Des silhouettes s’égrènent comme une phrase musicale dont seule une note varierait. Popeline, twill, denim, intercalaires de noirs et de blancs argileux et poudrés comme des blouses de peintre. Un trench bitume en coton laqué, vibrant, crépitant, col ouvert, étalant une doublure d’un blanc de cierge.
Contraste entre le cuir noir presque laqué d’un bomber assoupli, aux épaules relâchées, tombantes, et le blanc crayeux, sourd et mat, d’un pantalon de denim à l’arc des jambes légèrement accentué, campant l’allure.
Un costume léger aux épaules longues, au porté souple, élégant dans sa légère fatigue. Capuche de maille rabattue en tour de cou, sac- poche comme un petit tablier, gourde en réticule de cuir. Un faux monochrome de noir résolu, têtu presque, d’encre, de feutre, de fusain.
Transformative, en feuilles successives de coton lin, de denim, de Nylon et de soie, ces silhouettes ont bu la teinture selon la densité et la nature de leur fibre.
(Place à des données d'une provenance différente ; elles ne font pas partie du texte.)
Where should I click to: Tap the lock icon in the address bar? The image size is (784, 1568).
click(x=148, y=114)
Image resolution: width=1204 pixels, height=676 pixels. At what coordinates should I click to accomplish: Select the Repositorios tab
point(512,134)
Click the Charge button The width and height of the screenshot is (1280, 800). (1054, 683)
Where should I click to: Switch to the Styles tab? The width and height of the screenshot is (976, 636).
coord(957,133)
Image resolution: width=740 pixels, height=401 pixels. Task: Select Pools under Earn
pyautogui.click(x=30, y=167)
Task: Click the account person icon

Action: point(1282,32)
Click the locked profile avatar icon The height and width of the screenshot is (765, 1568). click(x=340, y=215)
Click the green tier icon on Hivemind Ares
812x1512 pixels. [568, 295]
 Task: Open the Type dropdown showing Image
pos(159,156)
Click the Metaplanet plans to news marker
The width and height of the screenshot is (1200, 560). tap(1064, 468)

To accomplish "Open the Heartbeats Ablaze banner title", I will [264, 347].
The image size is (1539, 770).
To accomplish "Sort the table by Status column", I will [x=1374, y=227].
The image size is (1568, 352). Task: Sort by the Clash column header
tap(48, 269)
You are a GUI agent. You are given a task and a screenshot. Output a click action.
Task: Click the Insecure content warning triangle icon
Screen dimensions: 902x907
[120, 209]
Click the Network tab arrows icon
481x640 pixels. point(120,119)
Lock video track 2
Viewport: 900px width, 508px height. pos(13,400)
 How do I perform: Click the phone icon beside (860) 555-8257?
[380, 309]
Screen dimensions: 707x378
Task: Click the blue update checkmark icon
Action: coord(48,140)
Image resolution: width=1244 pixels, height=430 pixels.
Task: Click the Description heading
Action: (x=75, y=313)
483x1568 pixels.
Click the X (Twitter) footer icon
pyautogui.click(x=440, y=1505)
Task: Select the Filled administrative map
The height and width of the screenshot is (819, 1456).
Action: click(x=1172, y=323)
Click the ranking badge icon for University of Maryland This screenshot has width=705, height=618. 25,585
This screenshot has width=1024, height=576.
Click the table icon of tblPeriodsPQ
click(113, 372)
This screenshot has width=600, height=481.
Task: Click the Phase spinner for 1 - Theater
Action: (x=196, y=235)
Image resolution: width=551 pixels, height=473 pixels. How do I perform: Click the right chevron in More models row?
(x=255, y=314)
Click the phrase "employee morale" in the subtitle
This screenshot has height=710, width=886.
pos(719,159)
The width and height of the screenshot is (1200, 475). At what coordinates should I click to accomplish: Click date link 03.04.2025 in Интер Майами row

Ce ton, mauve/vert est fait d’herbes et de pétales fanés, d’hortensia et de terre sèche. Les poches sont profondes, les proportions étirées. Le col s’enroule, les revers resserrent et protègent, puis tout se transforme et s’affale lorsque le vêtement s’ouvre, révèle sa dissymétrie, au déboutonnage, dans une élégance relâchée.
Trousse agrandie portée par l’anse, poche de manteau devenue sac, besace à lacets épousant le corps comme un carquois, exosquelettes du vêtement, excroissances de réticules et de liens portés en accessoires comme ces ceintures concaténées et sangles de portage pour accrocher le vêtement. Sur les pans et les plans qui se superposent dans un continuum pour composer les silhouettes, confondant le sac et la veste, brouillant naturellement les usages pour mieux les faciliter.
Le lien lâche d’une ceinture de trench, portée à l’avant du vêtement, pince doucement le volume à deux pans d’une ample robe-surchemise aux proportions masculines et étirées. Les grandes poches tombantes à rabat sur la poitrine, le col et les poignets accentués donnent l’aisance et l’élégance du trop grand, de l’emprunt, du masculin détourné.
Comme une poupée en laine shetland feutrée, aux boutons trop grands, aux poches plaquées un peu trop longues, évoquant des détails militaires.
Un manteau-peignoir au volume ample, monté comme un duffle-coat, non doublé, coutures rabattues, noblement rudimentaire, porté sur une surchemise aux poches agrandies et basses, aux tons de feuilles tombées.
Un même ton de rouge baigne des silhouettes au port abaissé. Un plaid de coton quilté boutonne la taille, devient une sur-jupe. Un manteau couvre les épaules. Rouges intenses ou affadis par le soleil, cuits par le temps et les intempéries, ou noircis. C’est un même bain qui surteint ces popelines légères, ces toiles fortes, nylons et cotons matelassés, chaque matière gorgée selon son grammage et sa soif de couleur.
Une fausse robe de crêpe de soie rouge, une jupe et son haut à pan comme un drapé déboutonné.
Variations de denim teint en pièces et lavés aux teintes cigare, à l’effet mat, presque poudreux, contrastant avec un cuir lisse. Les équilibres sont asymétriques jusque dans un tablier sur-jupe à une seule bretelle.
Sur l'oreille pend un faux corail de perles rouges, qui se fige le long du cou. Emmêlement précieux, comme un trésor d’enfant, le recel fantastique d’un nid d’oiseau tressant cheveux et brins, fils emperlés.
Imprimé sur une veste, un pantalon et une chemise, un herbier de fleurs fines, tiges et graminées, contraste avec le blanc d’une soie rappelant un carnet à dessin. Aux oreilles, les touches ivoirines de clips et pendants. Sur la poitrine, un miroir se porte en amulette laquée, ronde et caressante comme une castagnette.
Dissymétrique, un tailleur de laine Shetland, au damier bleu et marron, électrisant, est fait d’une jupe et de sa veste croisée jusqu’à l’aisselle, comme une couverture trop large serrée contre soi.
Le boutonnage en asymétrie de la jupe plisse et vient marquer la hanche. Les manches chaudes et généreuses godent et remontent comme des gants. Ce carré de tweed est aussi une sur-jupe ouatinée, retournée à la taille, marquant les hanches de son revers mat. Le même damier en laine shetland pour l’homme : une veste moelleuse, épaisse, enveloppante, aux épaules longues. Les ceintures de cuir servent de sangles de portage pour accrocher un pardessus, un tricot, un quelque chose à soi.
Un bleu de ciel givré, singulier, pour une fausse robe de drap de laine, composé d’une jupe et d’un top presque taillé dans une épaisse chemise d’homme coupée aux poches pour en rapprocher la carrure.